● Excerpt to read
━━━━━━━━━━

Fortunately for Asay, he survived the ordeal. In fact, he recovered from his injuries and was competing again after only a two-month absence from the sport he loves.

Asay, as he rode more, regained the confidence he had prior to that disastrous ride. However, those who follow Asay's career closely, noticed immediately that last year's second-place finisher in the Professional Rodeo Cowboys Association world standings was using a different approach. The difference — a helmet with a protective facemask instead of a traditional cowboy hat. Though not required by the Professional Rodeo Cowboy Association, helmets with protective facemasks are becoming more common in rodeo arenas.

The helmets used by rodeo competitors resemble those worn by hockey players. However, there isn't a helmet specifically designed for bull riding or other rodeo events in which head injuries are common, said Don Andrews, executive director and co-founder of the Justin Sports Medicine Team.

Though not designed for rodeo events, the helmets currently in use do offer some protection against injury, Andrews said. However, in a sport where animals weighing almost a ton could land on or collide with a human, Andrews said there are no guarantees of escaping injury no matter what precautions are taken. But when it comes to head injuries, the most common injuries in bull riding, some protection is better than nothing at all.

“The unprotected head takes quite a beating,” Andrews said. “By wearing a helmet, there's a much better chance for facial and cranial injuries to be lessened.”

Asay backed up that statement by using a number of his rides as examples.

“For me, it always seems like I'm getting hit in the face,” Asay said. “By wearing a helmet, I've got a higher level of comfort. If I get hit in the face, it's less likely that I'm going to get knocked out and I've got a better chance to recover.”

Asay, during the rodeo in which he sustained multiple injuries earlier this year, said the ride started to go bad after his head collided with the bull's. A subsequent hit knocked out Asay and from that point, he was dragged and stepped on by the bull.

“If I had been wearing a helmet, there's a good chance it wouldn't have happened,” Asay added.

Andrews said less than 50 percent of bull riders wear helmets. However, he said more competitors are opting to wear them. As that number increases, he believes helmet usage will become more common.

━━━━━━━━━━

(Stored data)
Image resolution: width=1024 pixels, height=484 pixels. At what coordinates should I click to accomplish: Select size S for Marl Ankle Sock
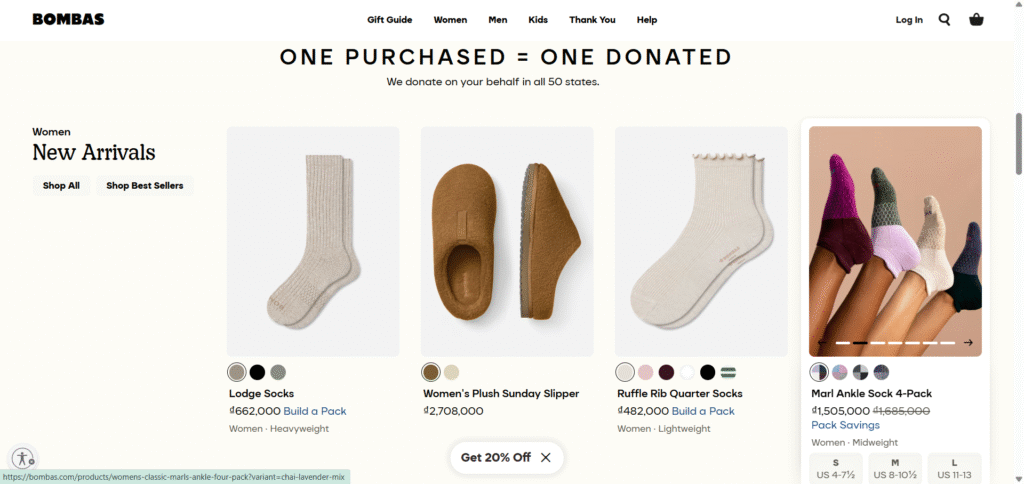pos(835,468)
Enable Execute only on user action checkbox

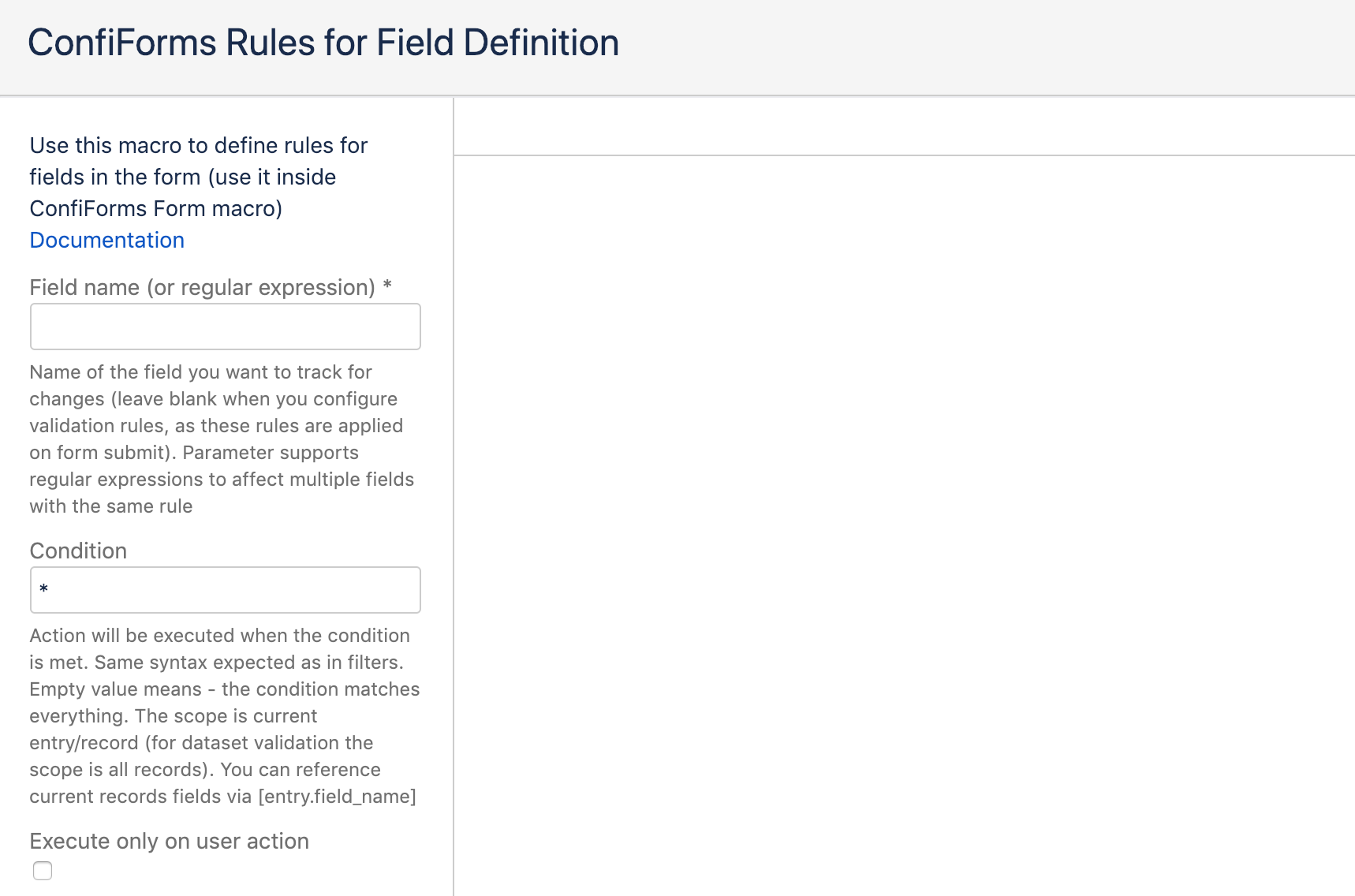tap(43, 871)
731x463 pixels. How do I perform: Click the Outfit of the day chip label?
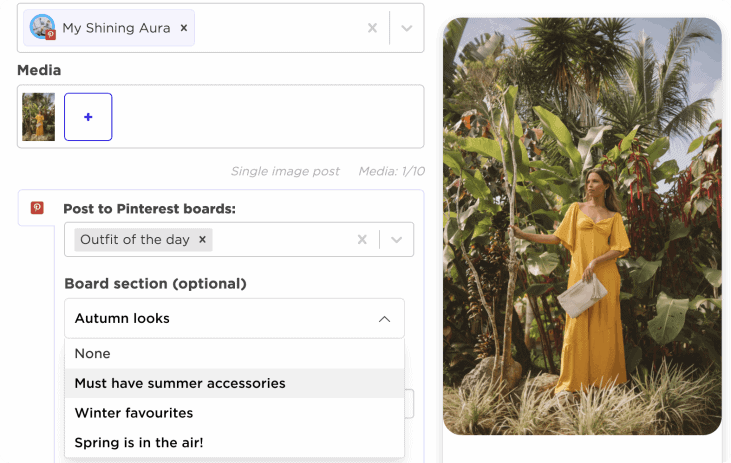tap(135, 240)
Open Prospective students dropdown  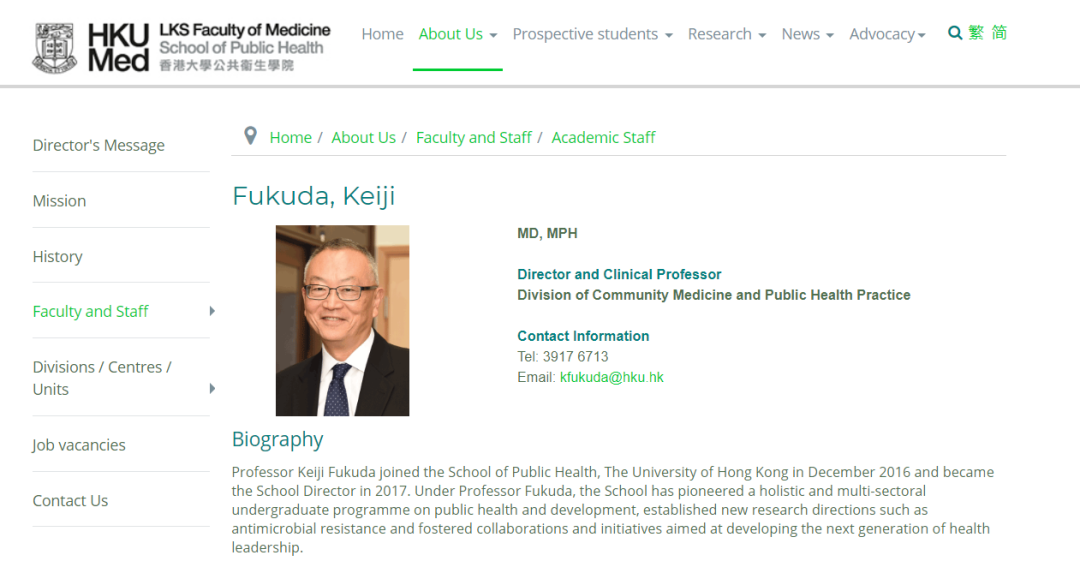click(x=592, y=34)
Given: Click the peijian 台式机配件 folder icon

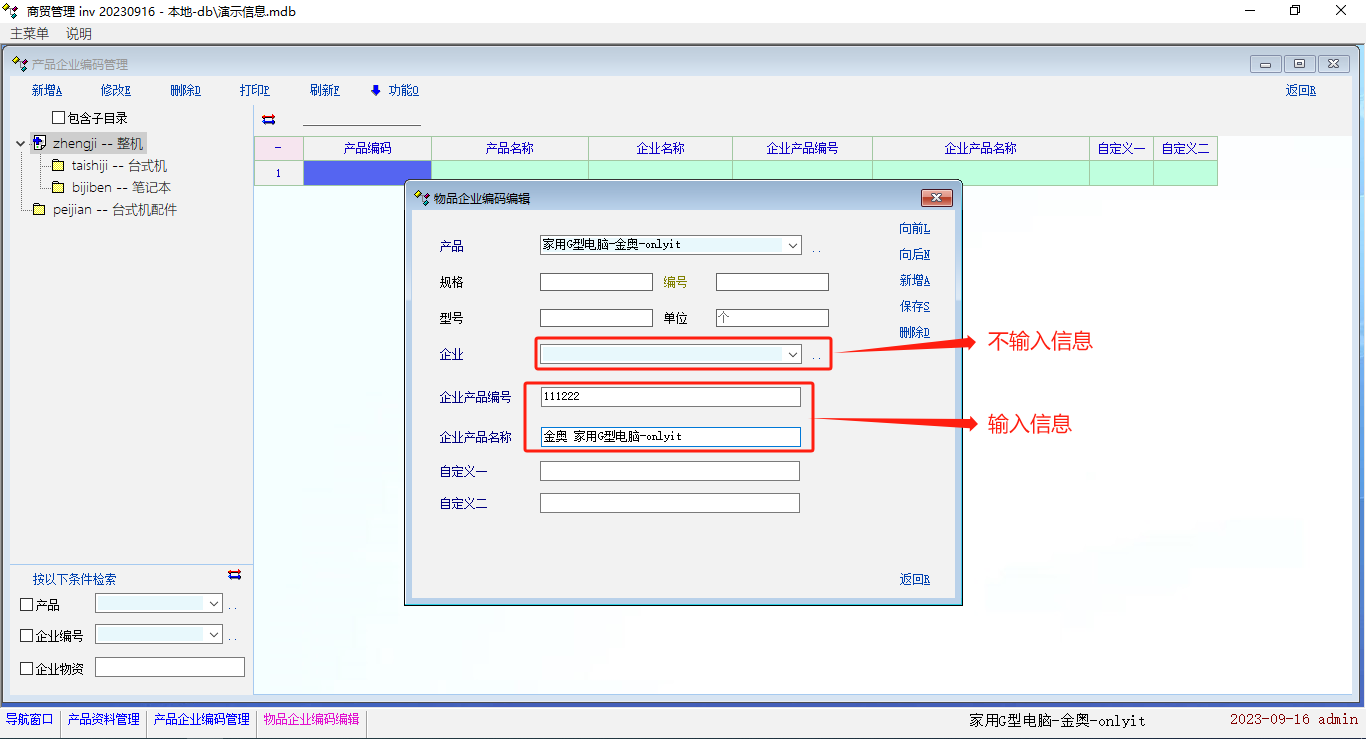Looking at the screenshot, I should [39, 210].
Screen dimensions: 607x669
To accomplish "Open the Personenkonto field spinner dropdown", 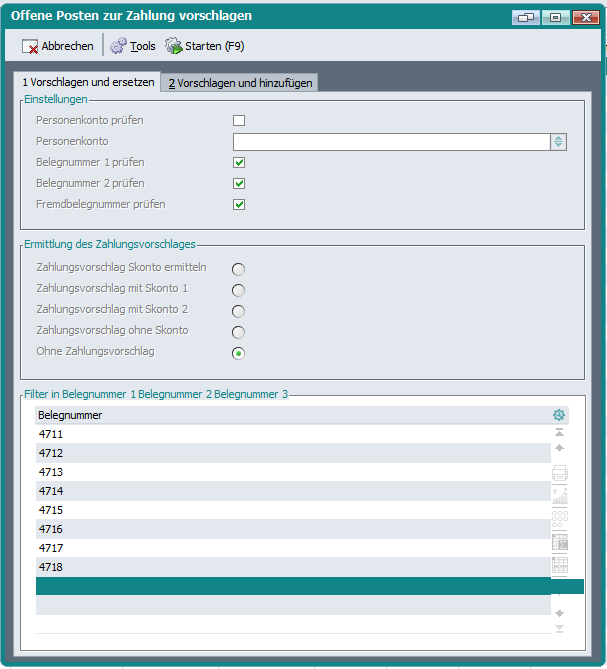I will pyautogui.click(x=558, y=142).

━━━━━━━━━━

● What this exercise asks
a) According to the passage on rodeo helmets, what share of bull riders wear helmets?
b) Write out the passage on rodeo helmets from "Asay backed up" up to and including "by the bull.".
The rows above have nothing to do with this.

● Responses to the tasks
a) Less than 50 percent.

b)
Asay backed up that statement by using a number of his rides as examples.

“For me, it always seems like I'm getting hit in the face,” Asay said. “By wearing a helmet, I've got a higher level of comfort. If I get hit in the face, it's less likely that I'm going to get knocked out and I've got a better chance to recover.”

Asay, during the rodeo in which he sustained multiple injuries earlier this year, said the ride started to go bad after his head collided with the bull's. A subsequent hit knocked out Asay and from that point, he was dragged and stepped on by the bull.